Please answer these questions about the passage on weight and a plant-based diet, one per line:
1. Which organization defined obesity as a BMI of 30 and above?
2. By roughly what percentage above a healthy weight is obesity more generally considered to be?
3. Which two factors are named as making every body different?

[[ Selected excerpt, beginning ]]

A preoccupation with weight can be unhealthy, and for many, the societal pressure of weight-shaming can be debilitating. But it’s possible to discuss the benefits of healthy lifestyle changes—including weight loss—without focusing on appearance. Following a whole-food, plant-based vegan diet can leaded to improved overall health and reduce the risk of chronic illness and obesity.
Obesity has been defined by the National Institutes of Health (NIH) as a Body Mass Index (BMI) of 30 and above. More generally, obesity is considered to be approximately 20 percent more than the “ideal” or healthy weight for an individual. There are several common criticisms of these definitions, not least that the BMI does not take into account overall body composition.
Muscle mass, bone density, and countless other factors make every-body different. However, despite the difficulty of definition, several links have been made between obesity and chronic illnesses. Healthy dietary and lifestyle changes do not need to be synonymous with a singular, idealized body type, and all of us can enjoy the benefits of a varied diet and staying active—however that looks for you.

[[ Selected excerpt, end ]]
[[ Data below, beginning ]]

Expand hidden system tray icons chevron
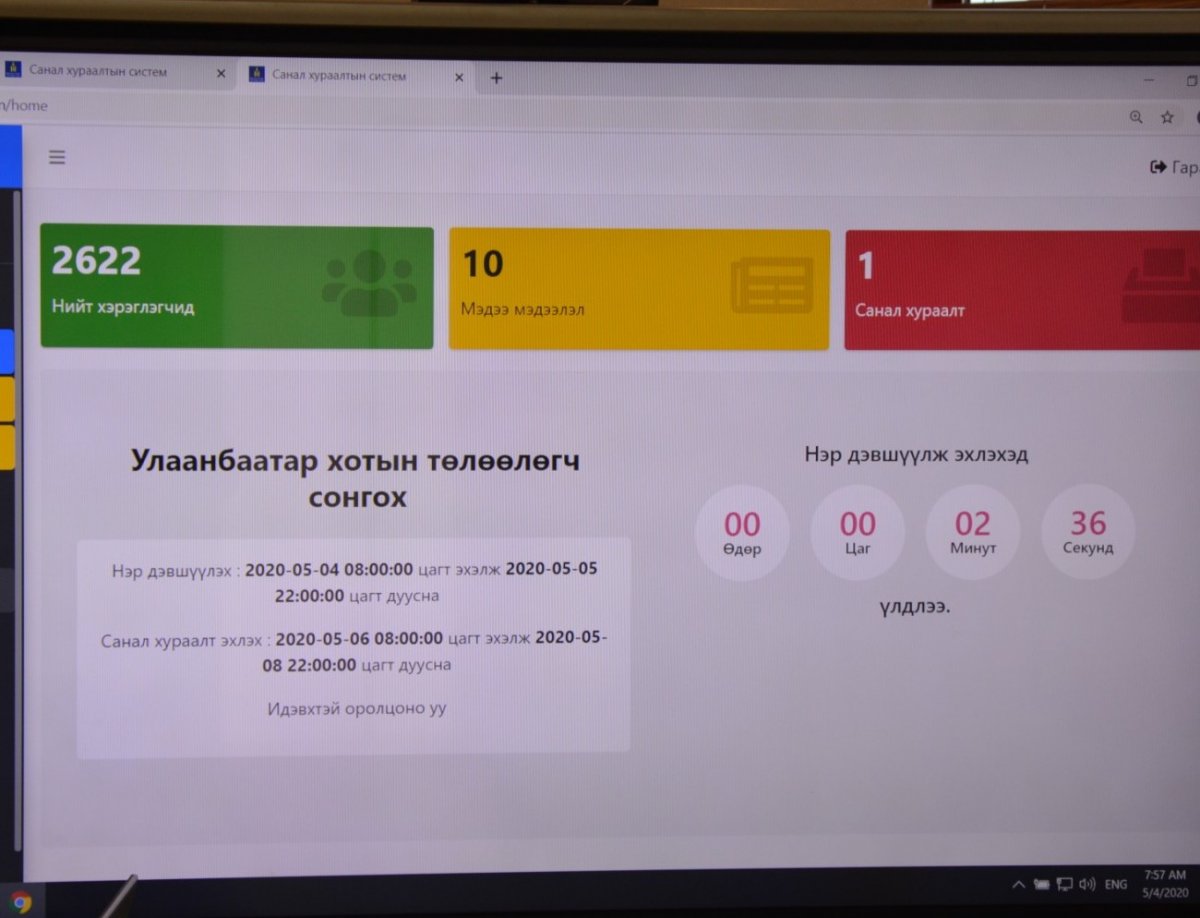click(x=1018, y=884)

[[ Data below, end ]]

Response to this exercise -
1. The National Institutes of Health (NIH)
2. Approximately 20 percent
3. Muscle mass and bone density